In an organizational debacle that would make Hollywood’s Police Academy look a well-oiled machine, the California Lottery Commission decided Friday to reject the ‘winner’ of its second account review within twelve months.
First time around in March 2002, DDB Worldwide in Los Angeles won the account – worth $125 million (€113.4m; £77.5m) over five years – then promptly lost it after ousted incumbent Grey Worldwide complained its successor had not adequately disclosed its media arrangements [WAMN: 06-Mar-02].
Cue another review. This time FCB Worldwide in San Francisco seemed to have won the business, until DDB contested FCB’s media costs and threatened legal action. At which point the Lottery asked for another rebid involving media costs and mark-ups only – whereupon DDB and Grey pulled out saying they could not beat FCB.

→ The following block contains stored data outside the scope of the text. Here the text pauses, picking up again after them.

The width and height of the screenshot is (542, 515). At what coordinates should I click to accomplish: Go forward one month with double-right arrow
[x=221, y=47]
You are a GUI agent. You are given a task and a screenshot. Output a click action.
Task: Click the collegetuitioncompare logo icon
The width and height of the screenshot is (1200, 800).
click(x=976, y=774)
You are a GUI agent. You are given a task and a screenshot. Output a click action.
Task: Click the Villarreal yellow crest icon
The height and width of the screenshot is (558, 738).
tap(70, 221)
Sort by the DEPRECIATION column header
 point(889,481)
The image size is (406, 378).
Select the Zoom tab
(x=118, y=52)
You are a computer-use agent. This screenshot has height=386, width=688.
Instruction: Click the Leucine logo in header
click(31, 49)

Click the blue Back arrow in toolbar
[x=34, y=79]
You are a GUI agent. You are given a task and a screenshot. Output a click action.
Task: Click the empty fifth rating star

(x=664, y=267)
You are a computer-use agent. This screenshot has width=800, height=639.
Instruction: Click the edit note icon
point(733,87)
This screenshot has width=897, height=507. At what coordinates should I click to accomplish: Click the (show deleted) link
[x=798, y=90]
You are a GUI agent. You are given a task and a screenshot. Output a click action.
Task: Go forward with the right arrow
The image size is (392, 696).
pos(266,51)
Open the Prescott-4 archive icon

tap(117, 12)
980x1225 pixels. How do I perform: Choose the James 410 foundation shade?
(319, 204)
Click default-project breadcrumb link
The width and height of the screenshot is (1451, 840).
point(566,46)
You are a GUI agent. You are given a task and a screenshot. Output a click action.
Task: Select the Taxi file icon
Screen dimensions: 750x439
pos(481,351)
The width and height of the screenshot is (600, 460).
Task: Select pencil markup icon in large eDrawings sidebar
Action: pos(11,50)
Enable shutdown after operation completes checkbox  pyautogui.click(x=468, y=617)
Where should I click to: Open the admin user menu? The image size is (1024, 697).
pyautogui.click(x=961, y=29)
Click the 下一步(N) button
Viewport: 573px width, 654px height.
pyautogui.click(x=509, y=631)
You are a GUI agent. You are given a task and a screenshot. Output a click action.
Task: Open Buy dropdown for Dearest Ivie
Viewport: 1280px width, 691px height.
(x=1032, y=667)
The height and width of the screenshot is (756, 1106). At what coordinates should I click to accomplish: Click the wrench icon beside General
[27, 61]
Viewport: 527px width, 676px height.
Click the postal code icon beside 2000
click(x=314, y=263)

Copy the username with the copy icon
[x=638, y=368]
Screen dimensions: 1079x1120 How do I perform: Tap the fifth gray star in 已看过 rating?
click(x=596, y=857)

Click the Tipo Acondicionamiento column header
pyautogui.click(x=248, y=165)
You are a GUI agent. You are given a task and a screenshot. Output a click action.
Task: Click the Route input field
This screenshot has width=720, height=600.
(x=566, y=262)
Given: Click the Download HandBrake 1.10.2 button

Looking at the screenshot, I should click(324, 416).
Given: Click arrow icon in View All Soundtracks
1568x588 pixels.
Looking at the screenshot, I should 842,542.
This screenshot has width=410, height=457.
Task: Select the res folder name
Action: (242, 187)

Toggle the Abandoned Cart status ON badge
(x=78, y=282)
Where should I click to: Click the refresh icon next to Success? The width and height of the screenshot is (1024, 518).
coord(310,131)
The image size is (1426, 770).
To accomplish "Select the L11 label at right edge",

This left FCB and McCann-Erickson Worldwide’s Los Angeles office as sole contestants for the account, which last month was finally awarded to the latter [WAMN: 13-Mar-03]. The decision was promptly challenged by FCB – the third time in the review process that a winner had been announced only for a losing shop to dispute the decision.
Still awake and sitting comfortably?
Last Friday, the commission met in the so-called ‘Jackpot Room’ of its Sacramento headquarters to mull, then agree, the recommendation of lottery director/ceo Joan Wilson. Namely that … grip the arms of your chair … the most recent review be voided on grounds that McCann had failed to meet “minimum requirements for ownership disclosures”.
Commission chairman David Rosenberg clearly has a sense of humor. He expressed the hope that the lottery review’s “third time would be the charm”.
So too do America’s advertising agencies.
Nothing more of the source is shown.